「脱原発論」(小林よしのり・著・小学館・2012年刊)を読みました。新刊本として1785円を出して購入しました。ファシスト漫画家の小林よしのり氏はわたしと同世代。「教科書問題」やら、「国防問題」などでは意見は異なります。「脱原発論 原発をなくせば経済成長できる」というサブタイトルも気になりましたのであえて購入し読みました。
感想は「なかなか調査もしているし、まじめに問題に取り組んでいる。」という内容で感心しました。
「4号機はダモクレスの剣」(P21)は衝撃的な内容でした。福島原発4号機は核燃料棒は1538本もあり。204本は新燃料があるという。燃料プールにかろうじて水は満たされているが、もし地震が来て倒壊すれば日本は終わる。メルトダウンし火災が起き、他の1・2・3号機も爆発炎上することだろう。
小林氏は漫画家なので、リアルな絵で表現しているので真実味が加わってきますね。
「どんな技術でも、失敗を糧にして成長していく。特に死亡事故のような痛ましい失敗があってもそこから教訓を得て、より安全な技術を作り上げていく。
原則はその通りだが、原発にはこの原則が通用しない。リスクが大きすぎて失敗が許されないからだ。

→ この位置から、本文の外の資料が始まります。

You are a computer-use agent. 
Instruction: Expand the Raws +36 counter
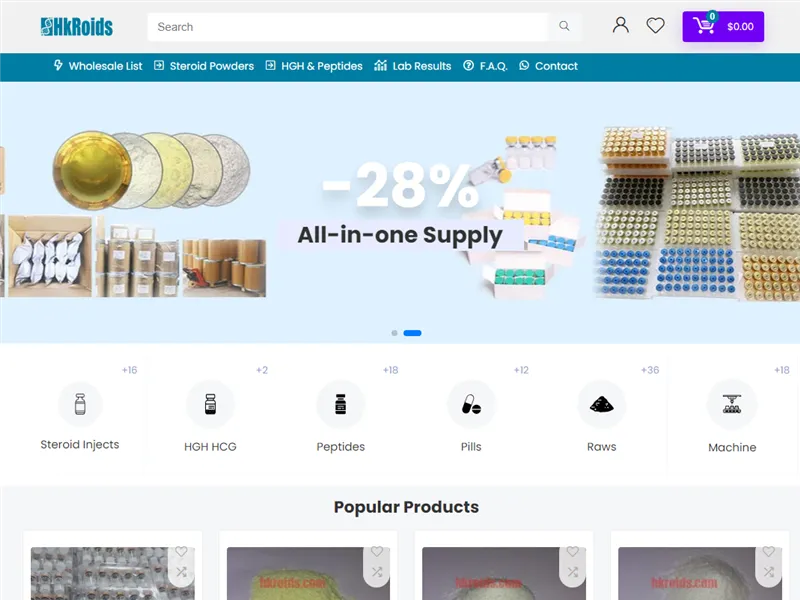click(649, 369)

人間が制御しきれず一度失敗したら国家滅亡の危機なんて言うリスクを抱え込んでいるような技術に未来はない。淘汰されていくのは当然である。」
中略
「反原発運動を左翼陰謀論で語ってしまっているが右も左も関係ない。国家の安全保障上、危険すぎるから止めろと言っているだけだ。
国家国民の安全のためにあまりと危険だとわかってしまった以上「危険だから原発をやめろ!」と言うのは当たり前の話で、むしろ愛国者ならば脱原発を唱えるべきだろう。
たったそれだけの話なのに、「左右対立」という構図に無理尻当てはめてしかモノが見られない自称保守があまりに多い。
軍事的安全保障からも原発はあまりに危険。テロに対して無防備すぎる。
エネルギー安全保障から見ても原発廃止に大した問題はない。
国家のため公のために害なす者は、左翼ではなく「既得権益を貪る原発ムラ」の住民の方だろう!」(「既得権益者に説得力なし」P70)
なるほど自民党の候補者が「技術の失敗は、技術で克服するしかない。だから原発hが安全に稼働させるべきだ。」と言っていましたが、やはり「無理」があると言うことですね。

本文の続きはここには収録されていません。